Dictionaries, maps, and hash tables

Summary
We consider the dictionary data type, which provides a way to associate information with words. We then explore Racket’s hash tables, which provide one implementation of dictionaries.

Introduction

As you’ve seen, we often find it useful to collect data into structures. We’ve collected values in lists, which are useful for processing sequentially. We’ve collected text in files. We will soon explore vectors, an alternative to lists for linear data, and trees, which are useful for processing hierarchically. Since different structures might support different kinds of operations, the design of structured types like lists and trees is a core part of algorithm design. Computer scientists have defined a wide range of data types designed to collect data.

Consider, for example, the problem of representing a simple phone book. A phone book associates phone numbers with names. When you look up a name in a phone book, you should either get the corresponding phone number or a warning that no phone number is available for that name. There are many other instances in which you want to associate information with a “name” or something equivalent. For example, a physical dictionary associates definitions with words.

In referring to these kinds of structures, computer scientists often call the thing used to look up information the key and the associated information the value. In a phone book, the name is the key and the phone number is a value. In a traditional dictionary, the word is the key and the definition is the value.

Computer scientists use a variety of names for structures that associate keys and values, including Dictionary, Map, Keyed Table, and even Hash (no, not the # symbol). Generally, you can think of these structures as collections of key/value pairs that make it easy to reference values by key. What operations would you expect such structures to provide? It should be easy to create a new structure, to add or update a key/value pair, and to look up a value by key. It might also be useful to remove a key/value pair and to check whether a key is in the structure.

Over the years, computer scientists have come up with a large number of ways to represent dictionaries, including association lists, binary search trees, skip lists, and hash tables.

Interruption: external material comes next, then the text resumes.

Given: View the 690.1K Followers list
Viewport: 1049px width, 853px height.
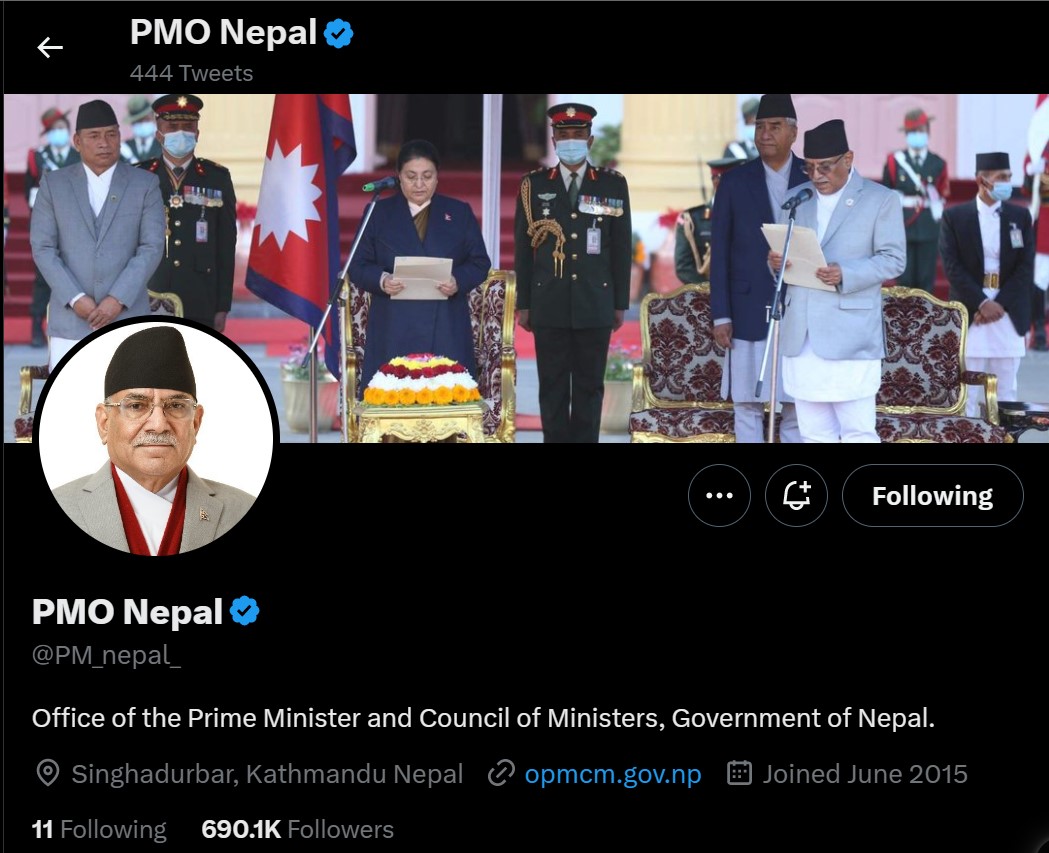Looking at the screenshot, I should [297, 830].
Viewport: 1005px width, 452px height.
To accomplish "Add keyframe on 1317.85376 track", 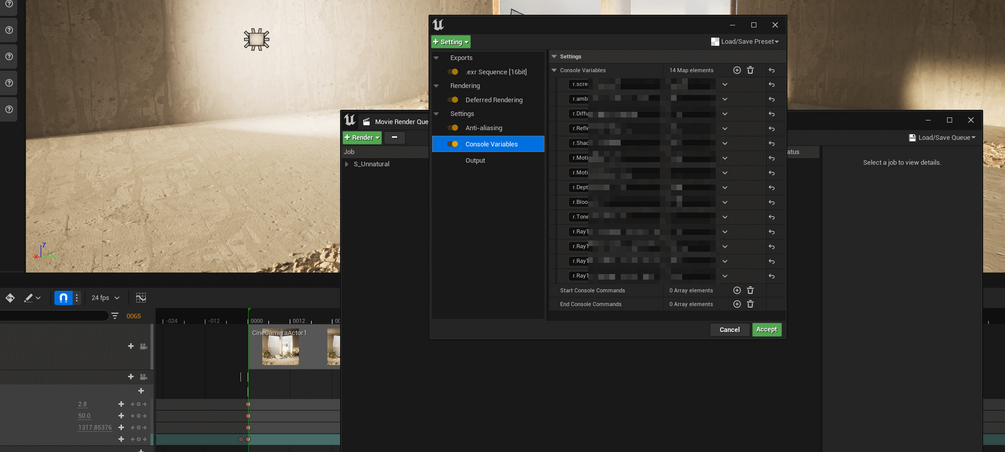I will (x=120, y=427).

Don’t worry; you don’t need to know the underlying details of any of them, at least not at this stage of your career. You do, however, need to understand how and why to use such structures.

For now, we will focus on how you use one of the most common implementations of dictionaries, known as Hash Tables. In many situations, hash tables are one of the most efficient implementations of dictionaries. Most modern languages include hash tables as a basic type. And, because hash tables are so popular, many programmers don’t distinguish hash tables from the broader concept of dictionaries. (That’s why some people refer to the general concept as a “hash”.) But you should remember that hash tables are just one way to implement dictionaries. We may explore others this semester.

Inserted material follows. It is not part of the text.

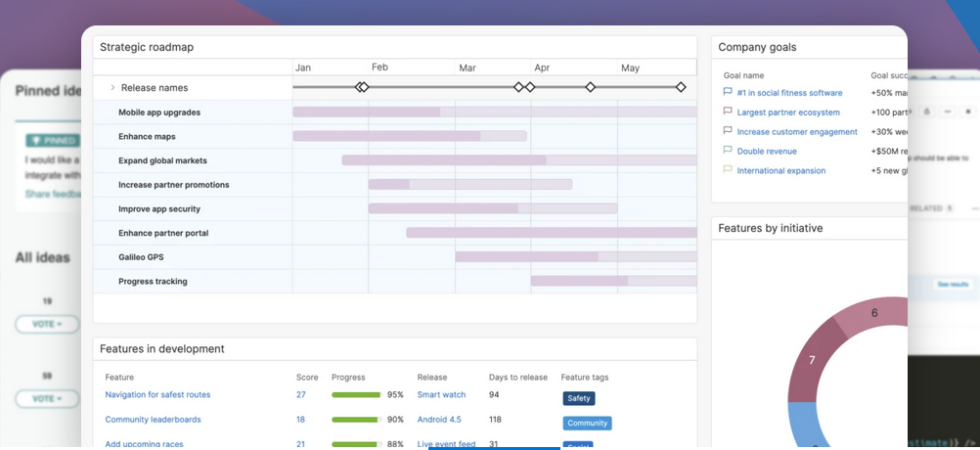
Task: Click the Android 4.5 release link
Action: pyautogui.click(x=439, y=419)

Getting started with hash tables

We’re exploring a new type. Some of us make it a point to ask five or so questions when we encounter a new type: What is its name? What is its purpose? How do I express values in the type? How does DrRacket display values in the type? What procedures are available for working with the type?

We’ve already answered the first two questions: The type is named “hash table” and its purpose is to store key/value pairs. We rarely write hash tables directly and we rarely ask DrRacket to display them (they are often fairly large), so we’ll leave those questions to after our coverage of the procedures associated with hash tables.

You may recall that we said that there are three basic operations we use with hash tables: we create them, we add key/value pairs, and we look up values by keys.

You create a new hash table with (make-hash). You look up a value in a hash table with (hash-ref table key). You add a key/value pair to the table with (hash-set! table key value). Note that hash-set! ends with an exclamation point. That reminds us that the procedure modifies the underlying hash table. As is the case with vector-set!, hash-set! returns nothing.

Let’s explore those basic operations, creating a map of book titles to authors. For now, we’ll assume that each book has a single author; in a subsequent section, we’ll consider how to deal with multiple authors.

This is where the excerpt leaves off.